It's interesting that a company which raised (and spent) a BILLION dollars before earning a cent, and then blew another billion (or more) in a few years of 'producing' the FPJ cannot now find a willing buyer. Clearly there are offers, but the value being placed on the assets (in the $10 million range) is below what the 'senior note holders' feel they'd get in a simple break up of the the facilities. This means they think that the existing owners are prepared to pay significant sums for maintenance, upgrades and repairs in the future OR that the tools, facilities and odds and ends will sell at a 'court steps' auction for more than what they've been offered for the entire thing.
Here we get to one of the key difficulties any prospect buyer of the entire faces. There are several conflicting sets of interests that need, somehow, to be reconciled for a 'Version 2' company to have half a chance. Existing owners want cheap (by jet standards) upgrades, maintenance and repair in 'local' facilities. Suppliers want some payback for the pain they've been through with EAC and (at a minimum) a premium price for the parts they hold currently. The various other creditors (landlords, government and state institutions etc) will need a plausible business plan showing a something back on a) what's owed already and b) a return on the money they will have to forgo while Version 2 gets up and running.
And then there is the FAA and EASA. The Production Certificate has lapsed and will clearly have to be re applied for. In the meantime there will be considerable cost in doing any upgrade work (aeromods, FIKI, AvioNG 1.5 etc) or getting the aircraft on sale outside North America. Training, both for Type Rating and recurring (to keep insurers happy) is a big question mark. The simulators were excluded from the original Chapter 11 proceedings, as the supplier proved to the Court they had not been paid for in the first place. I'm not even sure if they remain in ABQ...
These are significant hurdles for any purchaser but there is another, much more serious one which any attempt to restart will have to overcome.
I'm aware that most of the original 'executive team' have aligned themselves with one or the other of the prospective bidders, but these people were part of the problem and are unlikely to prove adept at providing a solution. All they really offer is knowledge of the 'grunts' who actually did the real work. The A&P's who wielded tools to keep the birds flying, the software 'propellor heads' (a term of endearment between programmers, btw) that provide the glue between the various bits of Avio. The line works who are needed to finish the 28 or so unfinished hulls that represent the easiest way to generate revenue for Version 2. Even the sales and marketing people who did the deals and know who's most committed to this bird. Where are they now, and will they come back to ABQ?
I don't know the answers to these questions. I can make an informed guess about critical staff who've taken other work, many of whom were lured to ABQ in the first place by the higher benefits (stock options, pay etc) and are now very skeptical of this whole program. The good guys will have found work with the 'branded' companies and will probably keep their heads down for a while, for sure.

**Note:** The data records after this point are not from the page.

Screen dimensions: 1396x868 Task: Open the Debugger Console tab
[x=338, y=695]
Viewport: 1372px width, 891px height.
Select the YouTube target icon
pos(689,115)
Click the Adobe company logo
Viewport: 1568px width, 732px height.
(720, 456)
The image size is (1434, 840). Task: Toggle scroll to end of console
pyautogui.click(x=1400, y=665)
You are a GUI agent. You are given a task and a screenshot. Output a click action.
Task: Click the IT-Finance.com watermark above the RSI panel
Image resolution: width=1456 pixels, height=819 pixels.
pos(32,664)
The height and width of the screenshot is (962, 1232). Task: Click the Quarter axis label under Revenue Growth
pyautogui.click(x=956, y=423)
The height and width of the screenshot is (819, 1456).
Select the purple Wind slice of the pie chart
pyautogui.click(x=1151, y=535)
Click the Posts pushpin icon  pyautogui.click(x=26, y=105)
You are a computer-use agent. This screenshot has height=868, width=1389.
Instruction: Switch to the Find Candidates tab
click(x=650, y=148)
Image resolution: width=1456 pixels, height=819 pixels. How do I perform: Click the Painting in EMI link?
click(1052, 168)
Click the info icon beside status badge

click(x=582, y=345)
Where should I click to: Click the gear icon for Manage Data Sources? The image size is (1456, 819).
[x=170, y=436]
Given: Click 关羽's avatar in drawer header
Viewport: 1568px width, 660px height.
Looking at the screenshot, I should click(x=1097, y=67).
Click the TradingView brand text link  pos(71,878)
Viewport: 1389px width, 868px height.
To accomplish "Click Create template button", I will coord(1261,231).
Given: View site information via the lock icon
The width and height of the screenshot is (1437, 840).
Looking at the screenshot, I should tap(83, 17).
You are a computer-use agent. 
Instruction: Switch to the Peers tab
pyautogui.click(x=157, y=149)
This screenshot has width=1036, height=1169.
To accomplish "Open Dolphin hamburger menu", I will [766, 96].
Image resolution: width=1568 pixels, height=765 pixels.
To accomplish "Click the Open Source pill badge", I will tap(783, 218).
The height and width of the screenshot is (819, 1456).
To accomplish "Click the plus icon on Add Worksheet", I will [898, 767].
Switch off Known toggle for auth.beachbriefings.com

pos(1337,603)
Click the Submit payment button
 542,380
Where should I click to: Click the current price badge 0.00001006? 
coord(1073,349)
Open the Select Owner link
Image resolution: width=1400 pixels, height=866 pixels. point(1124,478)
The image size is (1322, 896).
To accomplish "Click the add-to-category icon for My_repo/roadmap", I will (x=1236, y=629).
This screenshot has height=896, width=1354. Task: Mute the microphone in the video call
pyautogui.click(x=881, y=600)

So now we move to consider the owners and depositors. I'm sad to say that I detect signs of a civil war between factions which have supported one or the other of the prospective purchasers. I'm sure that a contributing cause was the re emergence of people like Roel Peiper and Mike McConnell, whom many hold directly responsible for the demise of EAC in the first place. It's also clear that anyone who mentions realistic service and support costs gets dismissed by some of the owners, who are still holding onto their dream of an inexpensive twin jet. Sadly, it's abundantly clear to the entire world that there's no such thing. Depositors, who represent the best short term hope for new sales have been ignored by everyone, and that seems plain stupid to me.
But what would I know? I'm only a verbose Irish businessman, who saw EAC as a scam and said so. Not many believed me when I did, but few would argue with me now. And that's another, possibly fatal, anchor which attempts to revive this company faces. The name 'Eclipse' is now associated with the smell of something rotten, which will persist for a considerable time and require plenty of hard work and more than a share of good luck to negate.
Enough with the negative vibes, I have some good news for you all. The blooming month of April approaches when I'm sure you will see 'interesting' headline posts, from some of our favorite contributors. Prepare to be surprised, amused and possibly even informed. Consider yourselves warned!